By Mohinder Singh In • 2004-12-05 • 4 min read

By Mohinder Singh In a recent poll, 75 percent of Fortune 500 CEO's regularly did business on the golf course.

And now you have women CEOs joining in.

There's even an American company called Business Golf Strategies that teaches companies how to sell on golf course.

Another major sports management group has generated millions in revenue just in fees for organizing corporate outings.

Links are the places which attract a lot of top brass in business and government, and these venues are proving clearly productive in business contacts.

If you play golf, sooner or later, a business round is bound to come up.

Maybe the chance to do a little networking is why you took up golf in the first place.

When you're mixing business with golf, better keep in mind some basic rules so as to derive maximum mileage out of it.

Don't try to squeeze business benefit out of every minute.

At the very least, keep up the pretext that you're all golfing for good play and good company.

Let your group get settled into its game before dragging it round to business topics.

Anyway never talk about business before the 5th hole, better not before the back nine.

Be prepared to drop the topic if the atmosphere is not propitious.

No matter how seriously businessmen take their line of work, they may even be more fanatical about their game of golf.

Let your feel of the individual dictate when to stay off a business conversation.

Never ever cheat or fudge your score, howsoever tempting.

Any hint or even a suspicion of the same will leave an ugly impression about your business practices.

Watch the raunchy humour.

Surely, you want everyone to have a good time.

But unless you know your companions' attitudes and outlook well, you risk offending someone-and hurting your business.

Don't outdo your boss on a golf course; golf is an extension of the work place.

What applies to the boardroom, applies to the fairway, too.

If people want to bet you go along with it; but yourself suggesting bets is not a terribly good idea.

If you lose, lose gracefully and pay promptly.

And if you win, don't gloat or make an issue of it.

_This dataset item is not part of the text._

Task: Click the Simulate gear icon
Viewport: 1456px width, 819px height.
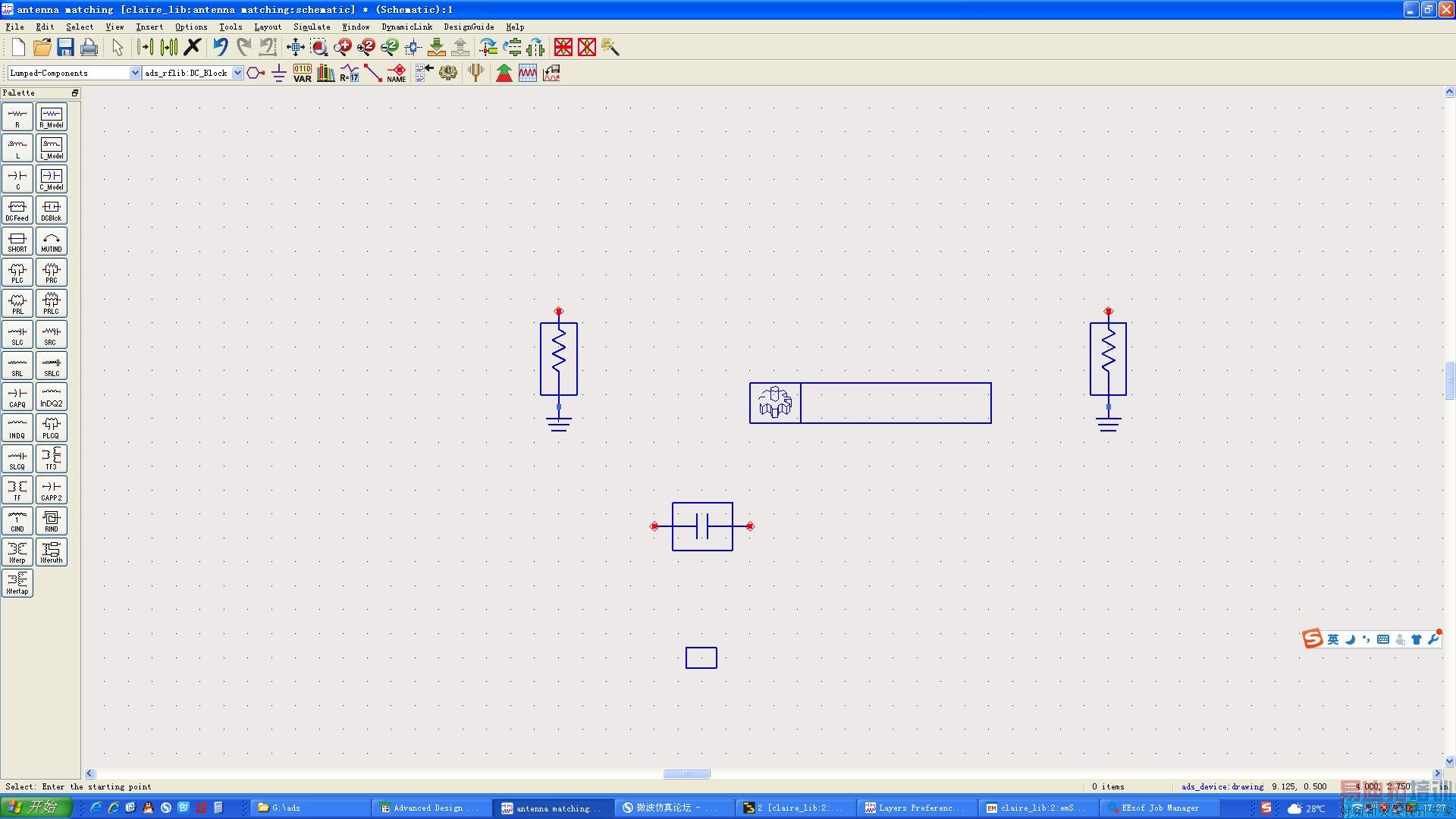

Hitting the links sure beats working in office, and it's a great way to get to know the folks that matter to you in your work.

At times you meet pretty top folks, not the ones you run into normally.

Golf can afford excellent opportunities to pursue one's business interests, provided one observes some basic rules.

The first 4 holes are for building rapport, putting the client in the "comfort zone".

Holes 5 through 15 can be for talking business.

Hole 16 through 18 are for making sure, your customer is enjoying himself.

And work for a smooth transition to the 19th hole, the club bar.

The 20th hole is the pay off, back at the customer's office.

The above may be a crude, oversimplified version of what actually happens.

Yet good golfers with easy access to prestigious golf courses can reap tangible business benefits through contacts obtained at play.

Where else can you secure somebody's exclusive company for five hours in pleasing, outdoor surroundings? Golf affords unmatched opportunities of communicating in privacy with someone you happen to play with.

And what's unique about the game is the spirit of camaraderie it engenders among people playing together.

A playing companion of any sex, religion, or place of national origin becomes a friend, caught up in the thrills and travails of the game.

Mutual praise or appreciation, or simple mute witness, constitutes the essence of golf fellowship.

And the joys of retrospect as a foursome gathers at the club bar or cafe at the end of a round.

Golfers tend to behave with elaborate niceness: they repress their coughs while others are swinging, and they avoid stepping in one another's putting lines.

The behaviour is better here than elsewhere, because players are happier here than elsewhere.

The good feelings that golf engenders are inseparable from its aura of being in the open.

The very length of time the game consumes implies lives rich in leisure.

One big advantage that golf enjoys over other physical sports; men and women can play the game at a competent level right into their middle years-often the years when they reach the top in business or professions.